What this task involves: Repeat the whole listing below, word for word.

----------

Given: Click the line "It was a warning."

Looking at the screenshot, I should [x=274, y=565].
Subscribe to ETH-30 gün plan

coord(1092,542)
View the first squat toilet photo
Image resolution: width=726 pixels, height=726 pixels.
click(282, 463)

----------

Answer section:
Given: Click the line "It was a warning."

Looking at the screenshot, I should [x=274, y=565].
Subscribe to ETH-30 gün plan

coord(1092,542)
View the first squat toilet photo
Image resolution: width=726 pixels, height=726 pixels.
click(282, 463)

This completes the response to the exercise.